[Saved entries]
========================================================================

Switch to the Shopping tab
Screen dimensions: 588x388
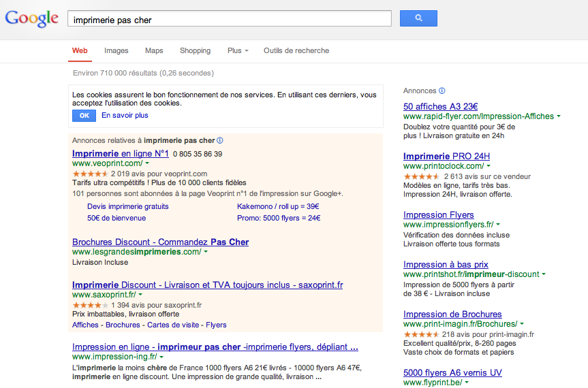click(195, 50)

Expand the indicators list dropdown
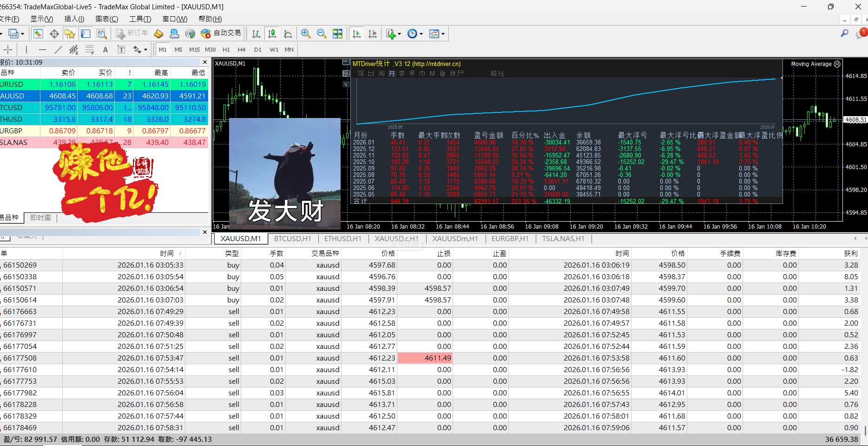(x=400, y=34)
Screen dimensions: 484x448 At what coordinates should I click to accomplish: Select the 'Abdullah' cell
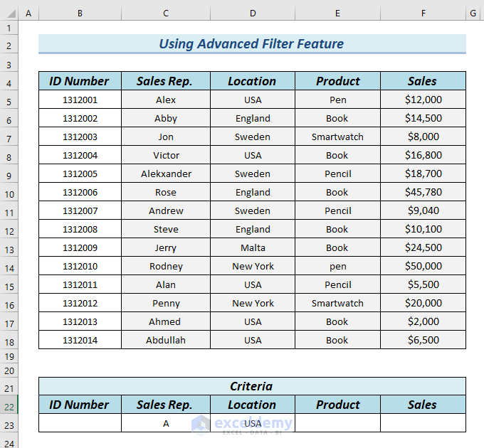166,340
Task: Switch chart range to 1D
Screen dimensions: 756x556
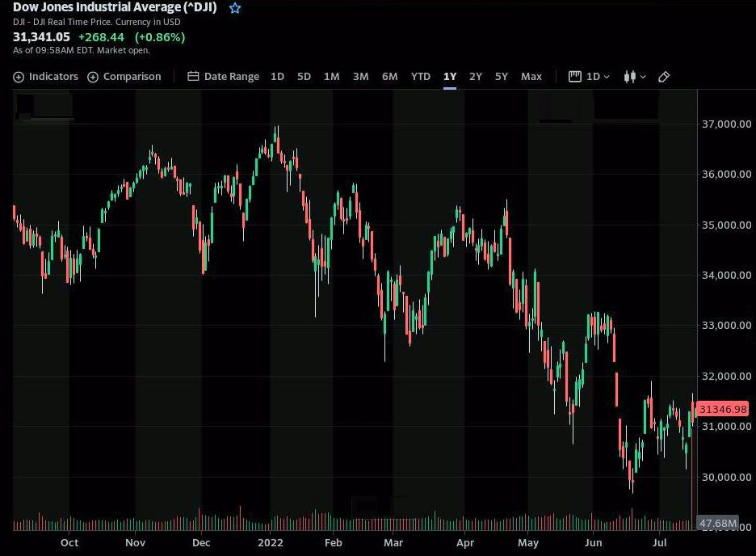Action: [x=277, y=77]
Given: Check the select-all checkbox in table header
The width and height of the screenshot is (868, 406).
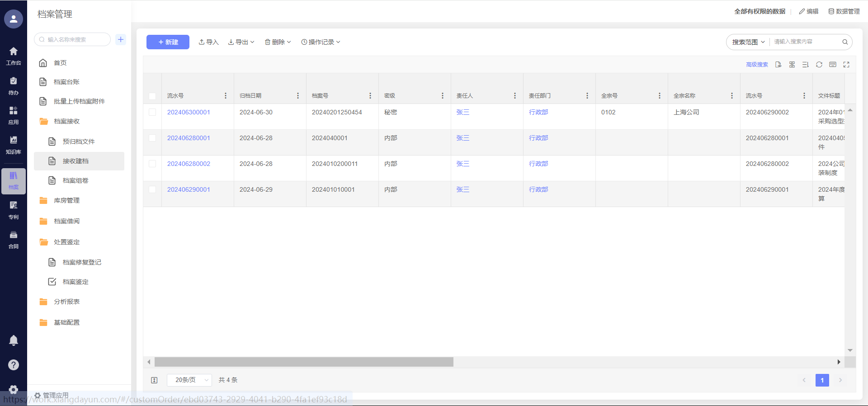Looking at the screenshot, I should tap(152, 96).
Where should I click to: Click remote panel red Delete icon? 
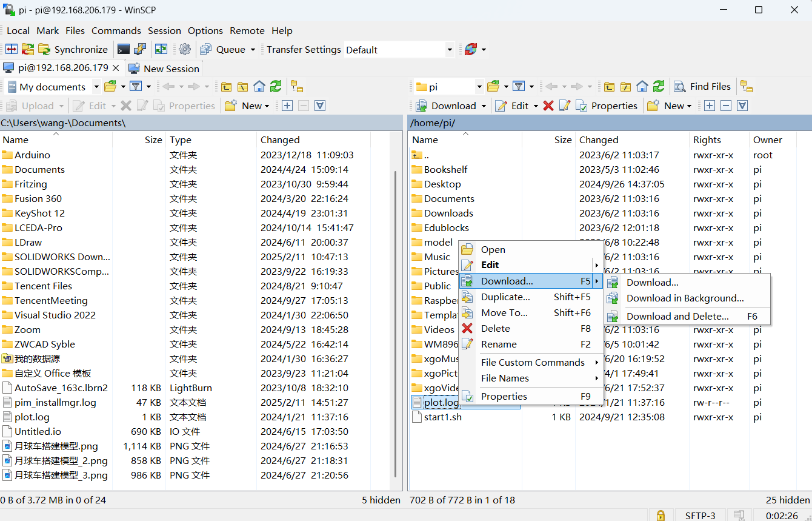coord(548,106)
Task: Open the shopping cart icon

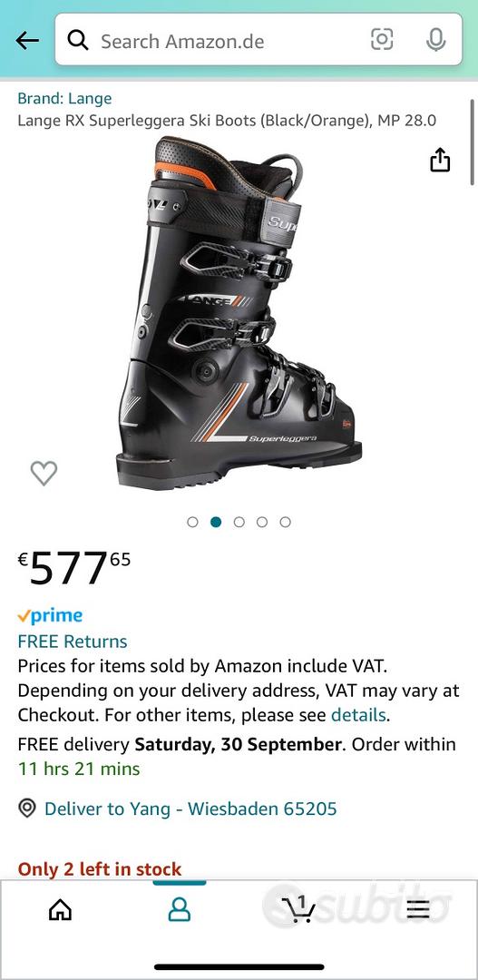Action: point(298,909)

========================================================================

**Prompt:** An exact reproduction of the data is required, with pictures excluded.

**Response to this exercise:**
Switch to the Shopping tab
Screen dimensions: 588x388
click(195, 50)

Expand the indicators list dropdown
(x=400, y=34)
Screen dimensions: 484x448 At what coordinates should I click to accomplish: Select the 'Abdullah' cell
166,340
Task: Switch chart range to 1D
Screen dimensions: 756x556
Action: [x=277, y=77]
Given: Check the select-all checkbox in table header
The width and height of the screenshot is (868, 406).
Looking at the screenshot, I should tap(152, 96).
Where should I click to: Click remote panel red Delete icon? 
coord(548,106)
Task: Open the shopping cart icon

Action: point(298,909)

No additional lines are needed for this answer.